>> BEGIN Records supplied

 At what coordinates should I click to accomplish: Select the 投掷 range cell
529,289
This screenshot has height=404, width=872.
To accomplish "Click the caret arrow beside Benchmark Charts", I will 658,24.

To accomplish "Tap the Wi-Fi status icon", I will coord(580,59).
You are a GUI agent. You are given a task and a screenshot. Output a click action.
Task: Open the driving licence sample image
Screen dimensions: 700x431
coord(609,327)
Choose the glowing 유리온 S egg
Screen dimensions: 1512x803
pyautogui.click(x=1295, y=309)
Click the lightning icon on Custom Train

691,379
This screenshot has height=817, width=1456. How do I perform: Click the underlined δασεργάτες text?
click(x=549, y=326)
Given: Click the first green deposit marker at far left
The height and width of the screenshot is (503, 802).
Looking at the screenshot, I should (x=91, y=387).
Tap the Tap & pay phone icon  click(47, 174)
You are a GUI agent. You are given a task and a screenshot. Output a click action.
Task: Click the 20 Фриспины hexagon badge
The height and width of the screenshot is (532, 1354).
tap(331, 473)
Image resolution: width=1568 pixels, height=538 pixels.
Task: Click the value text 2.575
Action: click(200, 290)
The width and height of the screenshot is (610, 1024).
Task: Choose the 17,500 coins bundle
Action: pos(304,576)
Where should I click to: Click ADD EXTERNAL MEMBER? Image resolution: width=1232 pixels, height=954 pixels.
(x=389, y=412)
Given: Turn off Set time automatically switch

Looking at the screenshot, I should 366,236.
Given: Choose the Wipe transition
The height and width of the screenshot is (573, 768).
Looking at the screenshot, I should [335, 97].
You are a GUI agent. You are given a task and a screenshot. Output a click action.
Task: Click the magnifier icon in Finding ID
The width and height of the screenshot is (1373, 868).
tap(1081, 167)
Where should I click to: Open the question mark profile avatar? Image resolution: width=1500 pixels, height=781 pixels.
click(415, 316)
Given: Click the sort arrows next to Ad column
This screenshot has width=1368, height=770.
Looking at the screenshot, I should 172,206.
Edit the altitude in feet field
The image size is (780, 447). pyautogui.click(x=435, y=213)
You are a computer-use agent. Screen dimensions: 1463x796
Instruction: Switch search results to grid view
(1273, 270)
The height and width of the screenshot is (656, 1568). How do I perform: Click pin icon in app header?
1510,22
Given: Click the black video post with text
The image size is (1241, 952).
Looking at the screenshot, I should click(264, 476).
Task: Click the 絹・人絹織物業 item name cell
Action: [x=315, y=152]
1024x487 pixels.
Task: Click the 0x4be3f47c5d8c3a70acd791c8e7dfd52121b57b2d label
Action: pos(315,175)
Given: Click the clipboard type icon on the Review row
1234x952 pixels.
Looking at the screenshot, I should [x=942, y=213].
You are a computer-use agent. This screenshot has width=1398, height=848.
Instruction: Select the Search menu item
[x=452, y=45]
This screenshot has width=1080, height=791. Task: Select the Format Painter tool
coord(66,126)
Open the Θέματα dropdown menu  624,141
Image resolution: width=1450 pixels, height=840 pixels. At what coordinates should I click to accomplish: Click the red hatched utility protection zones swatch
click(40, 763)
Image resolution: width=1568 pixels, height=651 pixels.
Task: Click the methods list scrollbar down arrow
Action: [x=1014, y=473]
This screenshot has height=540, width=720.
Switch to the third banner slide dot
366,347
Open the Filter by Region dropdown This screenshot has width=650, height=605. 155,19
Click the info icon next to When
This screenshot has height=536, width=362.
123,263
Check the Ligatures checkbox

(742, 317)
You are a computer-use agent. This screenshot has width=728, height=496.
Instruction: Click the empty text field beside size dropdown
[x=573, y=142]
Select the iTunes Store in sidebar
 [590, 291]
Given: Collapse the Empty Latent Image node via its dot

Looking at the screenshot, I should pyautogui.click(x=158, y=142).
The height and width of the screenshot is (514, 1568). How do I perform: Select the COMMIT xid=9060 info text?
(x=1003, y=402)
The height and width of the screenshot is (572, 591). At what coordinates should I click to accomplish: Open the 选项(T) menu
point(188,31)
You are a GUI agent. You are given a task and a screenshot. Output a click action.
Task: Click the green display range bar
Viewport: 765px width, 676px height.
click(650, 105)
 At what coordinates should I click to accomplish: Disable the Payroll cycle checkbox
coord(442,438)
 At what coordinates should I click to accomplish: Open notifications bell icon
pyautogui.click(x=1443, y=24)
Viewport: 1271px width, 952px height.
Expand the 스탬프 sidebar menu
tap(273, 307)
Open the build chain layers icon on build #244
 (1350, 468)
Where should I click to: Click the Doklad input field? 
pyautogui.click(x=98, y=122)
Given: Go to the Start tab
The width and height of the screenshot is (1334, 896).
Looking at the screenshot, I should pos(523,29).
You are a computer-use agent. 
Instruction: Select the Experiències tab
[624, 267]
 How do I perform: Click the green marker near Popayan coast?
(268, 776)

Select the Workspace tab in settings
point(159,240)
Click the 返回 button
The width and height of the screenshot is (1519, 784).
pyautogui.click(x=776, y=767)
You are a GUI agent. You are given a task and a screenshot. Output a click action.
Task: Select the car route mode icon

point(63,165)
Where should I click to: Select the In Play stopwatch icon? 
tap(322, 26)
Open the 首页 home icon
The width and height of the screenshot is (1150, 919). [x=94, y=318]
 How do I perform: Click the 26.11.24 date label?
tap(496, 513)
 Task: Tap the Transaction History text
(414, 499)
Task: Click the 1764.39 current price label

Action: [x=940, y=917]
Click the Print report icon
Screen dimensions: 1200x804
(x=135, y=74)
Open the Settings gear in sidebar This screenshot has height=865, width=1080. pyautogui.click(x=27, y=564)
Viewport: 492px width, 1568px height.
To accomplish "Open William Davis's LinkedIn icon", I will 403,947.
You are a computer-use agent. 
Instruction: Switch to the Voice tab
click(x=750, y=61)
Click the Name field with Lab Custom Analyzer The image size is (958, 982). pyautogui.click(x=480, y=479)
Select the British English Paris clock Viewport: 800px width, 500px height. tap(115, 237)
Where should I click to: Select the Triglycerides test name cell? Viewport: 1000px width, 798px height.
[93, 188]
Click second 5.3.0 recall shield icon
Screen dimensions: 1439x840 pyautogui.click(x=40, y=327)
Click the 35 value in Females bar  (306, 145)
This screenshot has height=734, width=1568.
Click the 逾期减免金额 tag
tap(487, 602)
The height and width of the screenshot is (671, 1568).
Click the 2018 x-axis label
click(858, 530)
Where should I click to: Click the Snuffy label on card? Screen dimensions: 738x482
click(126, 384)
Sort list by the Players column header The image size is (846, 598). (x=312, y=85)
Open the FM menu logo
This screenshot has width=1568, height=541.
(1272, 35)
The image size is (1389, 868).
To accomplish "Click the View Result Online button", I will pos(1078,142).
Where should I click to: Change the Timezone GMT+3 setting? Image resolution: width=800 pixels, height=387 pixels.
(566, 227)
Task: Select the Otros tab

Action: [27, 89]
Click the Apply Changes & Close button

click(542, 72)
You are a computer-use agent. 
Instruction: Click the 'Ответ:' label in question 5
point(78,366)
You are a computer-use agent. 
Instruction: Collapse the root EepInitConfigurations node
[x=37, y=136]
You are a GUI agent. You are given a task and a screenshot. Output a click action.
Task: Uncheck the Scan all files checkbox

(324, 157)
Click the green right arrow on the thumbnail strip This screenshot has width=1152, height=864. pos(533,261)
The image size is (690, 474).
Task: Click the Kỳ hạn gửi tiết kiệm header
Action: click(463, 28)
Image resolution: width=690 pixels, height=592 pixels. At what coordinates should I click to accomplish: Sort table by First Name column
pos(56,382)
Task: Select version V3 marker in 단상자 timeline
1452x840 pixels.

>> END Records supplied

What needs to be done: Rewrite the records from the line containing "Where should I click to: Select the Triglycerides" through the line containing "Click the 35", with "Females" changed to "Males" and nothing else altered.

Full answer:
Where should I click to: Select the Triglycerides test name cell? Viewport: 1000px width, 798px height.
[93, 188]
Click second 5.3.0 recall shield icon
Screen dimensions: 1439x840 pyautogui.click(x=40, y=327)
Click the 35 value in Males bar  (306, 145)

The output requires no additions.